OLBIA. Nella riunione congiunta dei due distretti sanitari di ieri si è compiuto un piccolo miracolo: all’incontro con il commissario della Asl 2, Paolo Tecleme, erano presenti tutti e ventisei i sindaci della Gallura, un fatto accaduto molto raramente, anche in occasioni molto importanti. Quello nella sede dell’azienda sanitaria, nonostante l’argomento spinoso, si è rivelato un confronto sereno.
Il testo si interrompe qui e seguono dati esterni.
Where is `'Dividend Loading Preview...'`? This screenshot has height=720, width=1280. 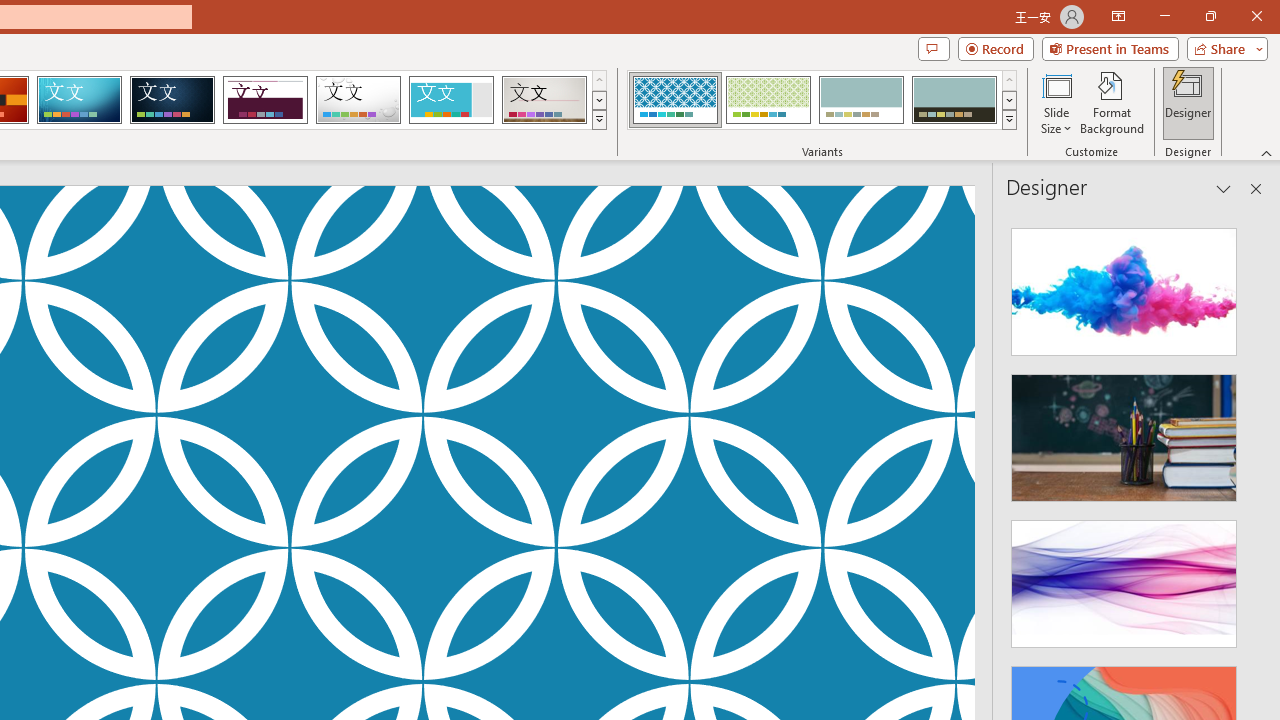 'Dividend Loading Preview...' is located at coordinates (264, 100).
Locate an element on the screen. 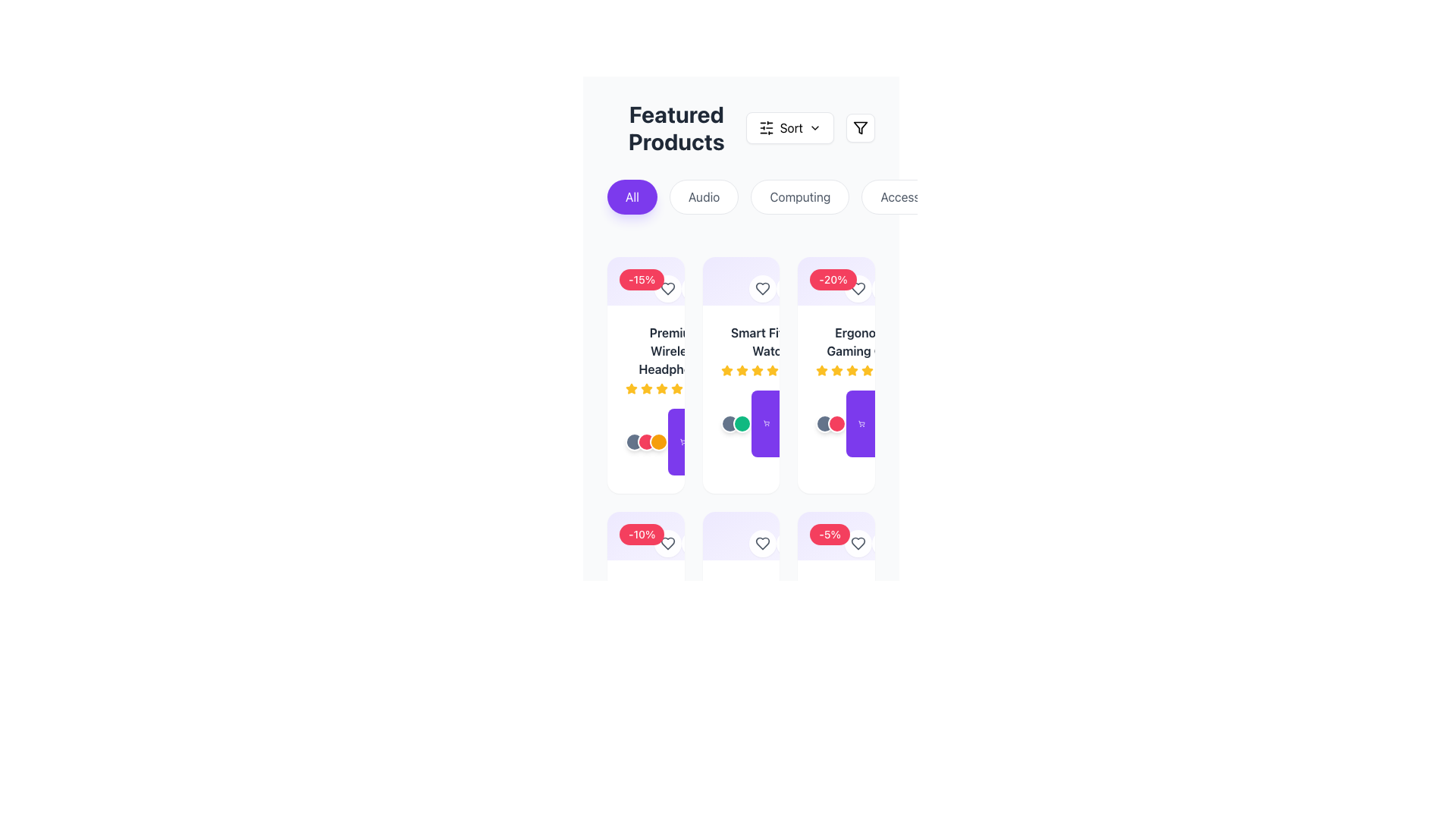  the filter button that shows only accessories, located to the right of the 'Computing' button and to the left of the 'Gaming' button is located at coordinates (912, 196).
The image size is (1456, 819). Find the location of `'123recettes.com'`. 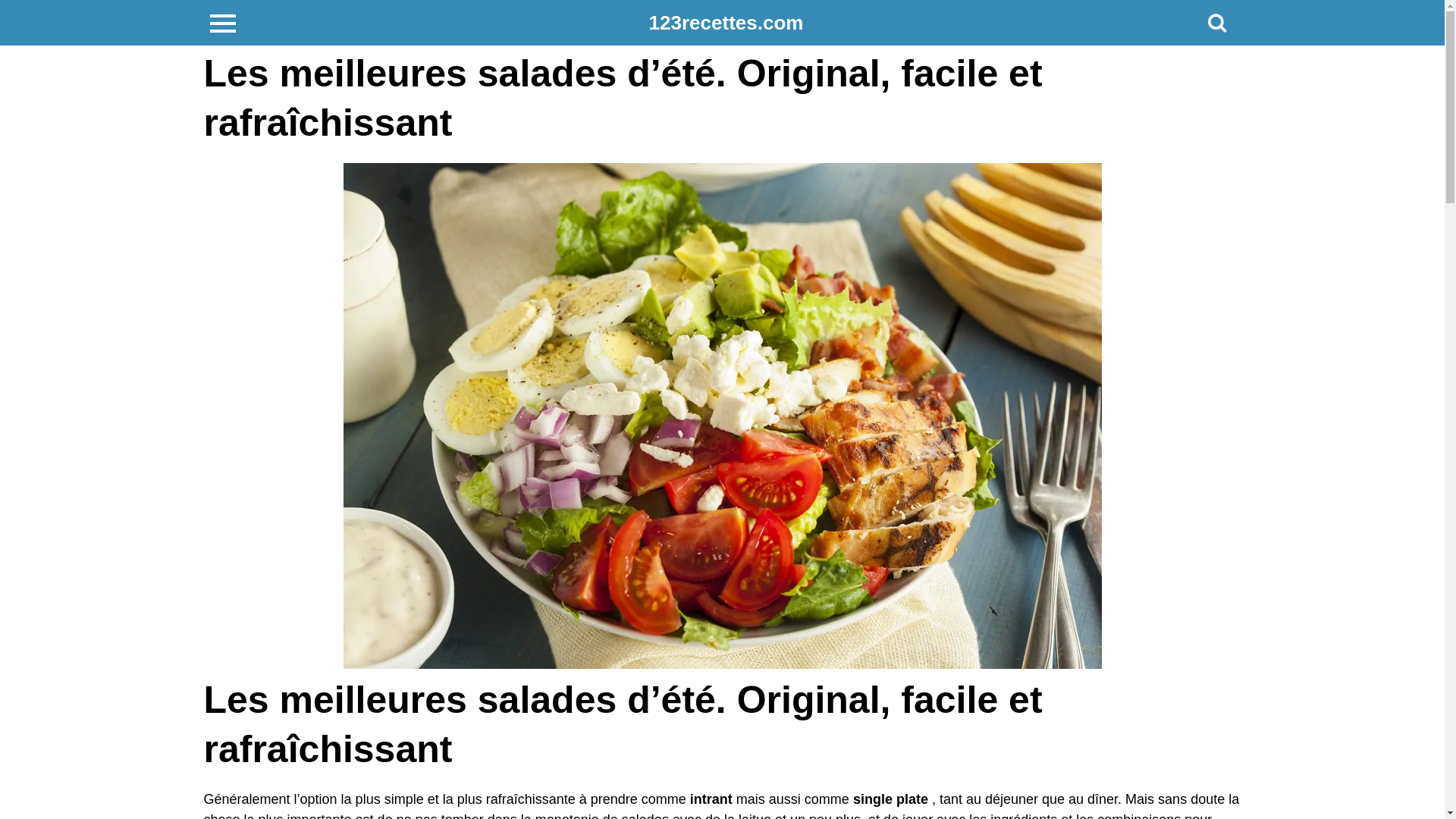

'123recettes.com' is located at coordinates (726, 23).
«La Giunta con la nomina dei commissari ha voluto avviare un nuovo ciclo lavorativo che dovrà dare un volto differente alla sanità regionale: il mio mandato è quello di delocalizzare e ottimizzare i servizi; nulla verrà chiuso, ma tutto verrà riorganizzato. Il paziente e il cittadino non si dovranno render conto di nulla, se non del miglioramento dei servizi offerti». In questi termini il commissario Paolo Tecleme ha accolto la platea dei sindaci, convocati dai presidenti dei due comitati dei distretti sanitari di Olbia e Tempio Pausania, Antonio Satta e Romeo Frediani.
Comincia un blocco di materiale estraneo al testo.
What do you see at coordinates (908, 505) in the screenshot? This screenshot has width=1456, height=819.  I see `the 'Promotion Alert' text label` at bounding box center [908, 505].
Durante il partecipato incontro il manager della Asl ha illustrato ai sindaci e al commissario della provincia, Giovanni Carta, il fulcro del suo mandato: «Ci troviamo dinanzi a scenari nuovi – ha detto Tecleme –: il nostro territorio ha una popolazione anziana estesa e malattie croniche sempre più frequenti. Dinanzi a queste prospettive dobbiamo utilizzare modelli organizzativi nuovi che mettano il cittadino al centro della nostra programmazione, la quale deve esser fatta sulla base di una conoscenza delle sue esigenze; della nostra popolazione dobbiamo conoscere la situazione socio-sanitaria. Solo attraverso la conoscenza approfondita dei nostri cittadini saremo in grado di stimare, anticipandoli, i bisogni e saremo quindi in grado di offrire una sanità adeguata alle reali esigenze della popolazione».

Futuro dell'offerta ospedaliera e territoriale, l'integrazione del servizio offerto dalle Asl con la nascente Azienda regionale per l'emergenza-urgenza Sardegna (Areus); il futuro delle Residenze sanitarie e la riabilitazione; finanziamenti per l'edilizia ospedaliera ma anche per quella tecnologica: sono questi alcuni dei temi affrontati durante l'incontro tra gli amministratori. «Ho una grande preoccupazione – ha ammesso Tecleme, rivolto ai sindaci –: non vorrei che le aspettative del territorio fossero troppo lontano dalla realtà. È necessario conoscere e condividere i parametri ispiratori delle norme nazionali e regionali, il tutto a tutela della salute della popolazione. Tra gli

obiettivi da perseguire – ha rassicurato – ci sarà quello di portare avanti un progetto ambizioso, che passerà per l'Atto aziendale, ma anche per l'emissione di nuove linee guida e nuove dotazioni organiche, affinché ciascun servizio sia adeguatamente dimensionato per funzionare correttamente».